The Boy Who Believed in Airplanes January 18, 2013

This is Jeffrey Overstreet’s last post as a regular contributor to Good Letters. We thank him for the thoughtful words and reviews he has shared so faithfully and wish him well in his next pursuits.

Matthew was a high school senior, two years ahead of me. He was a gifted musician, a generous friend, and not too cool to hang out with a sophomore like me. I learned a lot from him. His interests in books, music, and movies influenced mine.

But one Saturday afternoon in 1987, as we emerged from a matinee of Steven Spielberg’s Empire of the Sun, Matthew startled me into silence by complaining about the movie. He was smarter than me, a better talker. I was too intimidated to respond. But I disagreed. Fiercely. What he found dispiriting (and “way too long”) I found enthralling and transcendent.

It may have been that afternoon, as I wished for the eloquence to argue, that I began my journey into film criticism.

I went back to Empire of the Sun again and again, yearning for the words to explain why—and more importantly how—such a “dark” film could move me so deeply. It was a mysterious experience, a tangle that needed sorting out.
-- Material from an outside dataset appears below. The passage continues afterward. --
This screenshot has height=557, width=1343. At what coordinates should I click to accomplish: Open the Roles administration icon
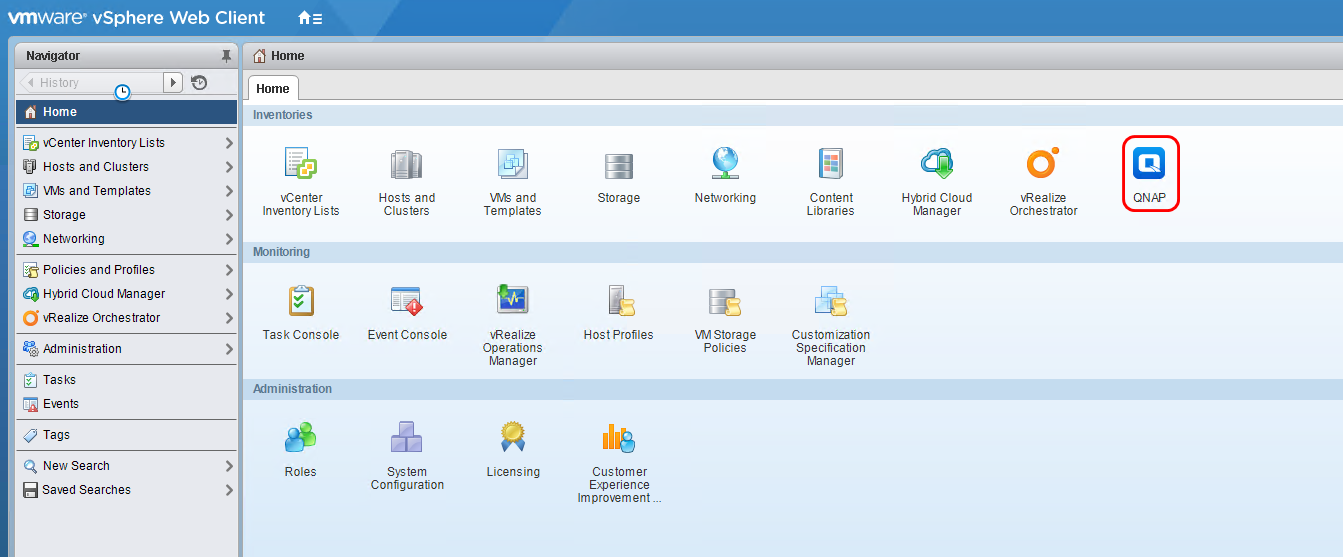(x=300, y=438)
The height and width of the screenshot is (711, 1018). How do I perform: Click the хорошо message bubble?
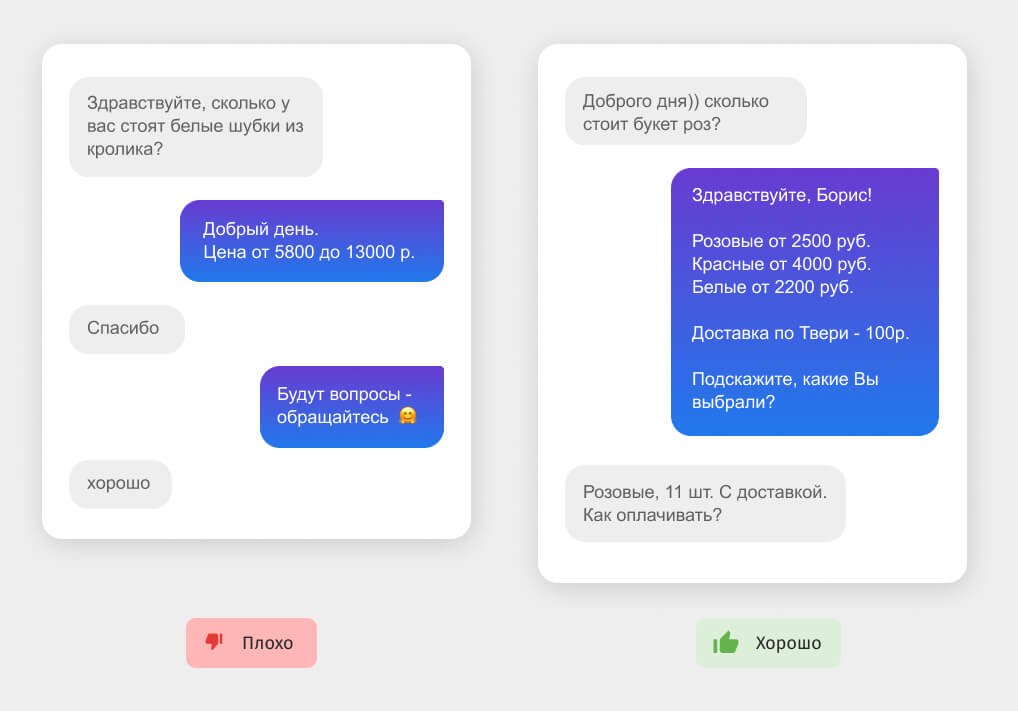[120, 484]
I needed to discover my thoughts through the hard work of writing them down.

And here I am, still discovering, in this—the last post of my four years at “Good Letters.”

I’m still don’t know why Empire struck me like a bolt of lightning. I didn’t grow up with wealth and privilege like Jamie—the young war survivor played so beautifully by Christian Bale. Bombings and invasions never tore up my world, or separated me from my parents, the way Jamie’s world and family were devastated by Japan. I’ve never had to fight for a boiled potato to survive.

I knew about how the British in China had suffered in Japanese labor camps, because a few years earlier I’d become obsessed with Eric Liddell. Liddell, as portrayed in 1981’s Chariots of Fire, inspired me to study his life, and I learned that he died in a labor camp just like the one where Jamie perseveres. But beyond that, this history didn’t interest me.

So why, then?

Perhaps it’s Jamie’s spirit. He’s an odd, solitary child who lives half in his imagination, half in a world of grownups. That was me at that age. Jamie is fascinated by the mysteries of God and the mysteries of flight. That was me—as intrigued by my father’s theological library as I was by 747s that passed low over my backyard.

Jamie is obsessed with airplanes. His love is obvious in his knowledge of each model’s particular details. For him, airplanes are as exotic as dragons—magical monsters of speed, smoke, and glory. Airplanes make anything seem possible, even salvation. Each one lifts him up out of his fears and sufferings, and turns his attention heavenward.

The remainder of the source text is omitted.